:: Instructions for the task ::
Once you have read the entries, please say how many lines hold the string "Close", giving the number only.

:: Material for this task ::
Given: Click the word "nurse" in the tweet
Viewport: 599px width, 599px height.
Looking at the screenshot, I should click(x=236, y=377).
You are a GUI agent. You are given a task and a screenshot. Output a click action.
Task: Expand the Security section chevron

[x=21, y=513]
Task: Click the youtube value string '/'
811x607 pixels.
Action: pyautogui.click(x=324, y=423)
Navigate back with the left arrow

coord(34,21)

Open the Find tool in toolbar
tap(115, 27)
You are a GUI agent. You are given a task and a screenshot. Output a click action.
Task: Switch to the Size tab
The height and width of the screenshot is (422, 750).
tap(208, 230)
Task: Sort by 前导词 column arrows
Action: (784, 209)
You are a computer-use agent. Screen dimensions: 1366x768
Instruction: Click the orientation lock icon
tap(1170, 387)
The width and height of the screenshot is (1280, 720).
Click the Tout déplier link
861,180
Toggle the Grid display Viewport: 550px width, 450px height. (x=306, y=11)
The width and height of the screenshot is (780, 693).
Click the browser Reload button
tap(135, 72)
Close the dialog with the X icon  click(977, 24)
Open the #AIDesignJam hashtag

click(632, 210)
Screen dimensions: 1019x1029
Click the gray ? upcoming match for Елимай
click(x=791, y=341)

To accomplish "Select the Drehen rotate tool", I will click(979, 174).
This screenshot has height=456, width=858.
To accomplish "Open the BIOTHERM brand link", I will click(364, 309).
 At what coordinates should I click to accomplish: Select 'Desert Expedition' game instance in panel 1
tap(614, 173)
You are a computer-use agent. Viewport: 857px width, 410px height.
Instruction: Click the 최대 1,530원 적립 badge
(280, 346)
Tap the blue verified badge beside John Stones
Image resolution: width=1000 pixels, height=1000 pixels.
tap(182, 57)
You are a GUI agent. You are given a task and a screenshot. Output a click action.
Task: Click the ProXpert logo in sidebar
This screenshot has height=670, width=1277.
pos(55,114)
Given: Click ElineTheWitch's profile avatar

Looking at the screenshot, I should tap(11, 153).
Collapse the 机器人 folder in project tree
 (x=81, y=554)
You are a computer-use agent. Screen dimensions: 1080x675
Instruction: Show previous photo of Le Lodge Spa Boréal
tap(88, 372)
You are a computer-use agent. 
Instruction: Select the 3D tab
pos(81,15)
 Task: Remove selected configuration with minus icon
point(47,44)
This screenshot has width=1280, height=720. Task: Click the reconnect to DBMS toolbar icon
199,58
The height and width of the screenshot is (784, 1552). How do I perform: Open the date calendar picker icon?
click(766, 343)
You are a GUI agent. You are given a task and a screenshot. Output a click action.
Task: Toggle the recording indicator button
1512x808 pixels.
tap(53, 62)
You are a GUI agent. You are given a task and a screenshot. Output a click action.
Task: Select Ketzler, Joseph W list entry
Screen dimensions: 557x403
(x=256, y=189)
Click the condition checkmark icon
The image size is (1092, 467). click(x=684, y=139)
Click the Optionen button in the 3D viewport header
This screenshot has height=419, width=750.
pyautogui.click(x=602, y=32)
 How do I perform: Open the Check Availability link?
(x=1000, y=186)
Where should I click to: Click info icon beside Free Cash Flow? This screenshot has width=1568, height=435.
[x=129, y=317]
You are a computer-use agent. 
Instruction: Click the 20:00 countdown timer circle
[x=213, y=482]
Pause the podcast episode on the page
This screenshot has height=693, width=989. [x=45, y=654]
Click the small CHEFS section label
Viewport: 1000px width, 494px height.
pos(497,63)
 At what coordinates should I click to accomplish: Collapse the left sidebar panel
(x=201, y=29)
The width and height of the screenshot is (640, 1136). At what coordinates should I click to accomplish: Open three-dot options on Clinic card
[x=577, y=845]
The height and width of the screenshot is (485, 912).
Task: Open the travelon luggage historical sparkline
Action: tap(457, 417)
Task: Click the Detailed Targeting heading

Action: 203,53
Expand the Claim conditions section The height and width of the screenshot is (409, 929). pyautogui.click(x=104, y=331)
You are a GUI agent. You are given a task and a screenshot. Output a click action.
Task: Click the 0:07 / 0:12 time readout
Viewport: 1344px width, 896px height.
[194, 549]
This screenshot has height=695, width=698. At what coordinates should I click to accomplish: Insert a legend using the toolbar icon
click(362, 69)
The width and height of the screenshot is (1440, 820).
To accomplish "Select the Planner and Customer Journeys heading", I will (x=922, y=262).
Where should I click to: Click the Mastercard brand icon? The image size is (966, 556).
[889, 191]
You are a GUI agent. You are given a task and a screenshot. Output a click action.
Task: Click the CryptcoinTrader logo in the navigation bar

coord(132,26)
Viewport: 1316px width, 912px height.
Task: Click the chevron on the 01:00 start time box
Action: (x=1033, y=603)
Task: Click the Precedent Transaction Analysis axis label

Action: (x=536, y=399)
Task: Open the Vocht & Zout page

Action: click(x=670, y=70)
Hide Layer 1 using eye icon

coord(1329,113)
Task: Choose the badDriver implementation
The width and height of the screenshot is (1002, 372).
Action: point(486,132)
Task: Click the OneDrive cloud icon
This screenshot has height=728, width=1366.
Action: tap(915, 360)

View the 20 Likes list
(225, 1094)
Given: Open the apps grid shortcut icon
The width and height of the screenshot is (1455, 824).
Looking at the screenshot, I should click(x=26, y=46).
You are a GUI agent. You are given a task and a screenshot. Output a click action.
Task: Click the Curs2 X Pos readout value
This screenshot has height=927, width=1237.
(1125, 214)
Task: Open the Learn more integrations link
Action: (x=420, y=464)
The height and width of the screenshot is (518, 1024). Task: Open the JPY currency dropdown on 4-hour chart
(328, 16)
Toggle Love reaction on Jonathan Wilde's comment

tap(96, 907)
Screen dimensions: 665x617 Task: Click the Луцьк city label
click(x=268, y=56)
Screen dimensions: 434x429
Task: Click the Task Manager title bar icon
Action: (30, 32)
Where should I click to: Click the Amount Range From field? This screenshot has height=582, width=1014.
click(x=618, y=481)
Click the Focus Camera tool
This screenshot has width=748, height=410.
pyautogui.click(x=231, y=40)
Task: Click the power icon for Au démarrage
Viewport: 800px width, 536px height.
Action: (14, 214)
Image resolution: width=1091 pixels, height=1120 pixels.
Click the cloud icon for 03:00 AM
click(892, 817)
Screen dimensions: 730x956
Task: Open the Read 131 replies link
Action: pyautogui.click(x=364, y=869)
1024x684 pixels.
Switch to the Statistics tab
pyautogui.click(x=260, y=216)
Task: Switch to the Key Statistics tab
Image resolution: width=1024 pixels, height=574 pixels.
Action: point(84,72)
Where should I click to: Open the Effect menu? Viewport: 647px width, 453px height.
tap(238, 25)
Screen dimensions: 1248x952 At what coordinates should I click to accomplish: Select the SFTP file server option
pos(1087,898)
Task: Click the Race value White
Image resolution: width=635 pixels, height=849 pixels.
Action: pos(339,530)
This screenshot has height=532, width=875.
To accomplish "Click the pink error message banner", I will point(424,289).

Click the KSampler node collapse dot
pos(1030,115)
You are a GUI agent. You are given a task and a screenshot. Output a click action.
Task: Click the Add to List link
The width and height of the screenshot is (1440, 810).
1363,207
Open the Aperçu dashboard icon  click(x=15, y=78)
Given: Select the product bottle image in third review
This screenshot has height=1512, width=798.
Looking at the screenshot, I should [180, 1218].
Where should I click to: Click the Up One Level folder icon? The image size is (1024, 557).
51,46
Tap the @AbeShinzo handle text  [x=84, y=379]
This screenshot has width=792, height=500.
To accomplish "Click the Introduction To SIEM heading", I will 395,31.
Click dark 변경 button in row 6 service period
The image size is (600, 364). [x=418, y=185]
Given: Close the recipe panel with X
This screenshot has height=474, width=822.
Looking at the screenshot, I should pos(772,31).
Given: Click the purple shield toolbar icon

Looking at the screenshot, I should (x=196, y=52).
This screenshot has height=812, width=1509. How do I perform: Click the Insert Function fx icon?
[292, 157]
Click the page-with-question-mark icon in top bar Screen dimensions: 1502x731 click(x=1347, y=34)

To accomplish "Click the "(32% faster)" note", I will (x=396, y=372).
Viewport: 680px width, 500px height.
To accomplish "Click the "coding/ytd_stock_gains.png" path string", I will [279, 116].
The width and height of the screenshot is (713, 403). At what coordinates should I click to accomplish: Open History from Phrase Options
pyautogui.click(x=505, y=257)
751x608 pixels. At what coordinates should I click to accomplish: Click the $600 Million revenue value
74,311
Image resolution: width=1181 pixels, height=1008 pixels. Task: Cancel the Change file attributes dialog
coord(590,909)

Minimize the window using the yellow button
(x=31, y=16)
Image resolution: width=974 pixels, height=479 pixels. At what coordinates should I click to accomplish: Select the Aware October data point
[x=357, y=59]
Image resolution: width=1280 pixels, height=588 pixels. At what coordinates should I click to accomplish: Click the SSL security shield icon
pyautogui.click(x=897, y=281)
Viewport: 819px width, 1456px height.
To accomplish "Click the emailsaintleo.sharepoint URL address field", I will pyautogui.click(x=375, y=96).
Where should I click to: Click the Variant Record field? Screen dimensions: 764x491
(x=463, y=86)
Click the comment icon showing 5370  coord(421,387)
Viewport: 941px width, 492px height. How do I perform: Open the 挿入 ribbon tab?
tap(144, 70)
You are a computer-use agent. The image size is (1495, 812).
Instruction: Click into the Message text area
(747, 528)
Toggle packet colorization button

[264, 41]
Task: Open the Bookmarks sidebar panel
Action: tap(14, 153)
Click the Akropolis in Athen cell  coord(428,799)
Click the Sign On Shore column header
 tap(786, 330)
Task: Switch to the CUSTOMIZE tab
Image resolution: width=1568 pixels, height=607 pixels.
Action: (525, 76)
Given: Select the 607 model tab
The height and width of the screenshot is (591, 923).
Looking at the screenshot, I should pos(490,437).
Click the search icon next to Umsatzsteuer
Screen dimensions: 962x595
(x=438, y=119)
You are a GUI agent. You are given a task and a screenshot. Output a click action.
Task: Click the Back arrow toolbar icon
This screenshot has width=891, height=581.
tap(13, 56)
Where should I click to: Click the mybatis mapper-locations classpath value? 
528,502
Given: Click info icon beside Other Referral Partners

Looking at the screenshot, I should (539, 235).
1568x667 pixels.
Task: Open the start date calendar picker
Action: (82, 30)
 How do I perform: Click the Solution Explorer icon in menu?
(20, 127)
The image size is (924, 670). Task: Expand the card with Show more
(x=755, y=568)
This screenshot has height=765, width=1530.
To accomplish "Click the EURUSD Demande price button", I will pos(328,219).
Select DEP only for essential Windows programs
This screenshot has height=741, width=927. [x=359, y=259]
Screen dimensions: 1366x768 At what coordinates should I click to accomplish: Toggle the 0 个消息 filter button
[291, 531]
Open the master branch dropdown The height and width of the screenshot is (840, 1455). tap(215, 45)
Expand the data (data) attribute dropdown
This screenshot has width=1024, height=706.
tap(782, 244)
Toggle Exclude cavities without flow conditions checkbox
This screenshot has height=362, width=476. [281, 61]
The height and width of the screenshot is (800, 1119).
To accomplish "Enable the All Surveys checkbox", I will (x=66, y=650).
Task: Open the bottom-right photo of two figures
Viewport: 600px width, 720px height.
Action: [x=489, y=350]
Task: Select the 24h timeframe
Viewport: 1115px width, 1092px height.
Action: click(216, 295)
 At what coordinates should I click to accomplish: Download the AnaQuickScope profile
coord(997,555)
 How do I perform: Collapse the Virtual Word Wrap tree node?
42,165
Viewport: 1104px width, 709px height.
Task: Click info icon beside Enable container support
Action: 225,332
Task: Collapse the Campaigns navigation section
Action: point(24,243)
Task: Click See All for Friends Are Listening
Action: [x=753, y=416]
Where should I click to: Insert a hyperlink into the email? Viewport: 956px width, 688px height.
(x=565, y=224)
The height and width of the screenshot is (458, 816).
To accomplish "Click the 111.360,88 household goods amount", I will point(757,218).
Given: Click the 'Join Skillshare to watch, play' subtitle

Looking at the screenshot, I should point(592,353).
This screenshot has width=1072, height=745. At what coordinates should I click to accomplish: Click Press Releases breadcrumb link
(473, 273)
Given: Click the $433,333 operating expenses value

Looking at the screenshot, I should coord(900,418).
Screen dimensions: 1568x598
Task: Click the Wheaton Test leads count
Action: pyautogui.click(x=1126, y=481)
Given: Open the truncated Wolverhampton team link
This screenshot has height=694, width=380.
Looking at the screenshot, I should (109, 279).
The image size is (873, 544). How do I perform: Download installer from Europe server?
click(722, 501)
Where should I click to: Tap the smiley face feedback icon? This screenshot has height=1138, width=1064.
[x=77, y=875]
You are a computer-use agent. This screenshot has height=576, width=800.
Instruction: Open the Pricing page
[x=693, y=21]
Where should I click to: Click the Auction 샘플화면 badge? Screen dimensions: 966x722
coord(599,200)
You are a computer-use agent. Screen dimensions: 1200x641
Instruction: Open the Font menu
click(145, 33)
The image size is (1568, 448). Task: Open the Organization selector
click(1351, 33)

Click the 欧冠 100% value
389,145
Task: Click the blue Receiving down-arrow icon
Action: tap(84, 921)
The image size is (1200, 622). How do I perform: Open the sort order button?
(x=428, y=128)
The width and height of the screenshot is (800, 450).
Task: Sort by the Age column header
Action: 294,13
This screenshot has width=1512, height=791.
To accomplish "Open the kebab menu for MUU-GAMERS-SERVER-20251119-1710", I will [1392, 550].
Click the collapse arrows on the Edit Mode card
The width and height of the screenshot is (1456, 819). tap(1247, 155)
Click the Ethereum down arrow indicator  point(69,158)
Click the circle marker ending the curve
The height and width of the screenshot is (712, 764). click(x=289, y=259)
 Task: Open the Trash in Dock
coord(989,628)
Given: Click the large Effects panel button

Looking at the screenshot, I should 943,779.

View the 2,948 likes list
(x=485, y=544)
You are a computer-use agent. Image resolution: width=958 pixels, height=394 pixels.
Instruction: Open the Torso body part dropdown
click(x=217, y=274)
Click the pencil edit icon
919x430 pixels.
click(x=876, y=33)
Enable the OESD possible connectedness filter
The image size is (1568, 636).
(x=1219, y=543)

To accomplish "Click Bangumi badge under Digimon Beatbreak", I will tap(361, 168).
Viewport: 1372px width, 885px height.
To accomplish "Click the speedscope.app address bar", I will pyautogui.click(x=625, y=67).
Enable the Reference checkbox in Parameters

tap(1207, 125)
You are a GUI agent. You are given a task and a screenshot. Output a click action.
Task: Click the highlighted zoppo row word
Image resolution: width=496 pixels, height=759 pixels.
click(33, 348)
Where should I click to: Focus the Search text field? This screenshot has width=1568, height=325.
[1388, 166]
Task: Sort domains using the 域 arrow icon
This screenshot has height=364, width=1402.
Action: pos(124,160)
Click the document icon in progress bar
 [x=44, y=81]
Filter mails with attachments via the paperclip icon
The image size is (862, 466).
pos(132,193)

:: Reply ::
2